Furthermore, Riverside Symphony's International Composer Reading Program has sought to expand the field of opportunity for living composers worldwide. While several of the readings have been devoted solely to American works chosen from an open competition process, several installations of this project have also focused on works by composers from a designated country, such as France, Norway, or Switzerland.

==Recordings==
Riverside Symphony appears on seven recordings, one of which was Grammy Award Nominee in 2000. All seven recordings consist of 20th- and 21st-century music, namely works by Mario Davidovsky, Stephen Hartke, Andrew Imbrie, Anthony Korf, Poul Ruders, and Maurice Wright.

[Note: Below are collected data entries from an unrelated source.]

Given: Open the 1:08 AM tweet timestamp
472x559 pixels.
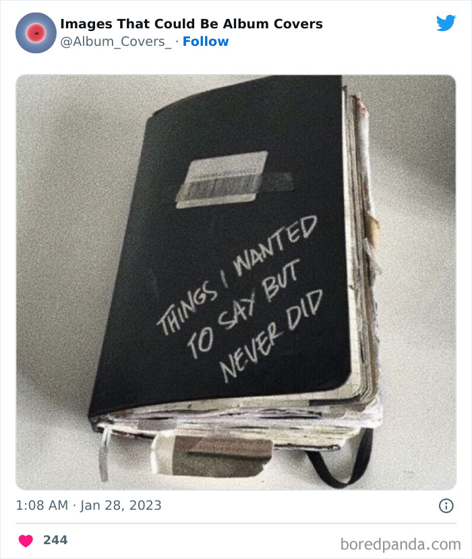Looking at the screenshot, I should tap(42, 505).
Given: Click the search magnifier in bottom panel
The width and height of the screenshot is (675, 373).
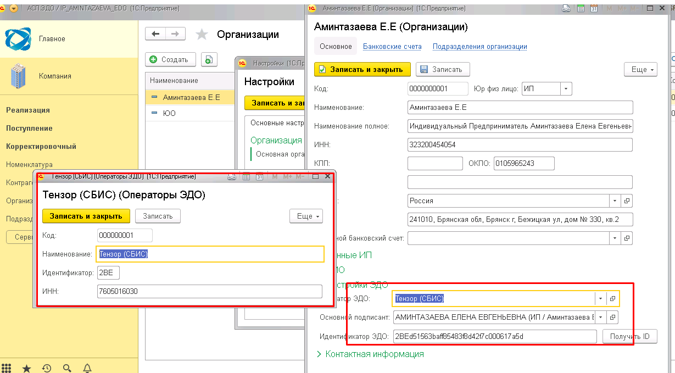Looking at the screenshot, I should coord(67,368).
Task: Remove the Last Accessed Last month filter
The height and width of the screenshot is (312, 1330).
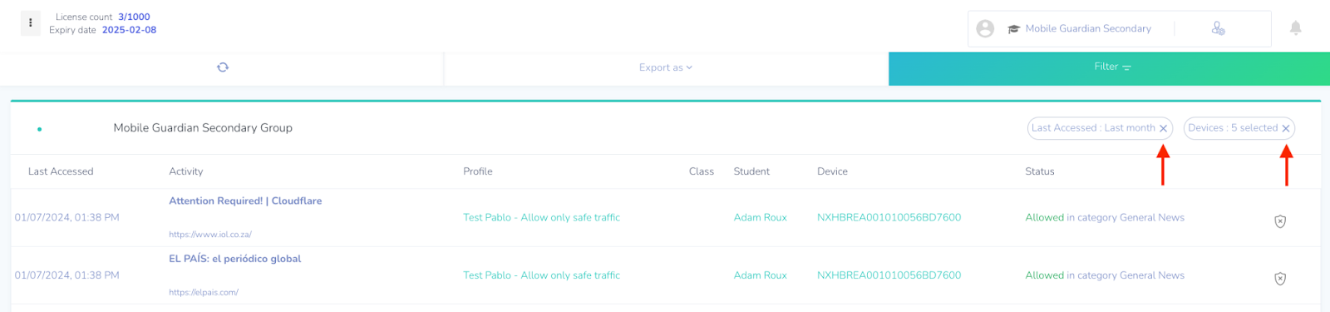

| Year | Album Details | Works |
|---|---|---|
| 2014 | Marius Constant Released: 2014; Label: Riverside Symphony Records; Includes a 'Behind the Scenes' video on the CD; | Compositions by Marius Constant: Turner (1961); Brevissima (1992); 103 Regards dans l'eau (1981) Olivier Charlier, violin; ; |
| 2009 | Anthony Korf: Presences from Aforetime Released: 2009; Label: Bridge Records; Featured in Fanfare Magazine's 2009 "Want List" of Top Recordings; | Compositions by Anthony Korf: Presences from Aforetime (1999); Six Miniatures for Flute with Piano (1997) Tara Helen O’Connor, flute; Christopher Oldfather, piano; ; Three Movements for Clarinet Solo (1992) Alan R. Kay, clarinet; ; Symphony No. 3 (2007); |
| 2002 | Mario Davidovsky: Three Cycles on Biblical Texts Released: 2002; Label: Bridge Records; | Compositions by Mario Davidovsky: Shulamit's Dream (1993), for soprano and orchestra Susan Narucki, soprano; ; Scenes from Shir ha-Shirim (1975), for soprano, two tenors, bass soli and chamber ensemble; Biblical Songs (1990), for soprano, flute, clarinet, violin, cello, and piano; |
| 1999 | Andrew Imbrie: Requiem; Piano Concerto No. 3 Released: 1999; Label: Bridge Records; 2000 Grammy Nominee; Fanfare Magazine's "Critic's Choice, Best of Year"; | Compositions by Andrew Imbrie: Requiem (1984); Piano Concerto No. 3 (1991); |
| 1998 | Stephen Hartke: Concerto for Violin & Orchestra, “Auld Swaara”; Symphony No. 2 Released: 1998; Label: New World Records; | Compositions by Stephen Hartke: Concerto for Violin and Orchestra, “Auld Swaara” (1992) Michelle Makarski, violin; ; Symphony No. 2 (1990); |
| 1995 | Poul Ruders: The Christmas Gospel Released: 1995; Label: Bridge Records; | Compositions by Poul Ruders: Violin Concerto No. 1 (1981); Etude & Ricercare (1994), for guitar; The Bells (1993), for soprano and ensemble; The Christmas Gospel (1994); |
| 1990 | Davidovsky/Korf/Wright: Orchestral Works Released: 1990; Label: New World Records; | Anthony Korf: Symphony No. 2, “Blue Note” (1987); Mario Davidovsky: Divertimento (1984), for cello and orchestra; Maurice Wright: Night Scenes (1988); |

== Educational programs ==
In 1999, Riverside Symphony launched the year-long classroom learning program Music Memory in New York City public schools, and has since grown from a handful of schools to serve thousands of school children annually in all five boroughs. Based on a curriculum from Mighty Music Memory, this nationally recognized program is "designed to promote the love and knowledge of classical music through an in-depth study of sixteen great composers, their lives and their music each year." The program concludes every year with the Music Memory Citywide Finals, held at NYU's Skirball Center for the Performing Arts, in which students "must identify the composition and composer of a piece of classical or jazz music they studied after listening to only a short melodic fragment." Music Memory has been endorsed by the New York City Department of Education's Director of Music Barbara Murray.

Riverside Symphony also coordinates music education programs for adults in conjunction with its concert season. The orchestra's Salon Series provides "behind-the-scenes concert previews" with commentary from Riverside Symphony's directors and musical excerpts from guest musicians and/or orchestra members. Hear Hear!, on the other hand, provides a pre-concert preview performance of the evening's featured contemporary work, borne out of the conviction that "nothing beats repeated listening" when it comes to understanding new music.